The paper follows the Government decision to keep the State pension age at 66 despite recommendations to the contrary in the report of the Pensions Commission, and to have it funded largely through higher PRSI contributions.
It notes that the number of people hitting the State pension age will be 50 per cent higher in 2050, and, using Eurostat population estimates, says the ratio of pensioners to the working age population will rise beyond that right up to 2100, the outer limit of its projections.
Modelling a range of scenarios, it says its proposal would require a jump of around 3.5 per cent in the long-term combined PRSI contribution of workers and employers.
This would be around half the 7 per cent increase envisaged by the Pensions Commission which only looks out to 2070. IFAC says the Pensions Commission scenario rates would have to rise further between that point and 2100.
The difference is that IFAC proposes the PRSI increases be phased in between this year and 2027. That would mean higher PRSI rates up to 2040, with current workers in the bulge baby boomer bracket paying more towards cost of their retirement but noticeably lower rates than those envisaged by the Pensions Commission, thereafter easing the pressure on younger workers when the State pensions bill rises sharply from 2040 onwards.

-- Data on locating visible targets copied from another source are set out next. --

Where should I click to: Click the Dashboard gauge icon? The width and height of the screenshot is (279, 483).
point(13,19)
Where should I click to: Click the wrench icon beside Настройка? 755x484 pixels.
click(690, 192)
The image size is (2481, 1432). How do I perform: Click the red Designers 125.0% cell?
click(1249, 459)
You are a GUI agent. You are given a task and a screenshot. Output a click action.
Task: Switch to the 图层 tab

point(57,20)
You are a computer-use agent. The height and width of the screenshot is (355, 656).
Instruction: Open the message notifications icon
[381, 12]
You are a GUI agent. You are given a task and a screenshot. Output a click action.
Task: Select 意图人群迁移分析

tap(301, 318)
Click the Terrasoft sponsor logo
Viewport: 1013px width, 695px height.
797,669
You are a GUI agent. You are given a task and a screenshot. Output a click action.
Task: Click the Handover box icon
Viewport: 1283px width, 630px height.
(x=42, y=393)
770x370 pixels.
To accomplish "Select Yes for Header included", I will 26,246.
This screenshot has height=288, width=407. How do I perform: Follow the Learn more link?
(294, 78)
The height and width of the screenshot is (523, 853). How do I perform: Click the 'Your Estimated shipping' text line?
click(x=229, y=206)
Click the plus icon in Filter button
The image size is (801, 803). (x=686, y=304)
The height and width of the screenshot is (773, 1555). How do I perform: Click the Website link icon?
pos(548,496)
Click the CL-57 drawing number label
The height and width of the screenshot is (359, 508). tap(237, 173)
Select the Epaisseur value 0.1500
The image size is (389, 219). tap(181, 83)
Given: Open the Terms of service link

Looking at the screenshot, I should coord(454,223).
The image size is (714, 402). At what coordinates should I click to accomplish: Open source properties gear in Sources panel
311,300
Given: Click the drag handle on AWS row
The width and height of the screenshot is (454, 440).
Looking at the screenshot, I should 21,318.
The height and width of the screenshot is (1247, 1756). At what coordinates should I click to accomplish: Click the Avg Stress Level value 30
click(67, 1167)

Investing the surpluses that would arise over the next 20 years or so as well as putting current windfall corporation tax receipts into the fund would also help support future pension payments.
The State pension is currently funded from the Social Insurance Fund into which PRSI payments are lodged. It works on a pay-as-you-go basis so today’s PRSI-paying workers are funding those over the age of 66 in receipt of the State pension. Other welfare payments are also financed from the fund, not just State pensions.
The report argues that a separate State Pension Fund to fund pensions should be designed to take into the account the predictable long-term variation between the number of people paying PRSI contributions and the number of people claiming pensions. Other benefits would continue to be paid out of the Social Insurance Fund.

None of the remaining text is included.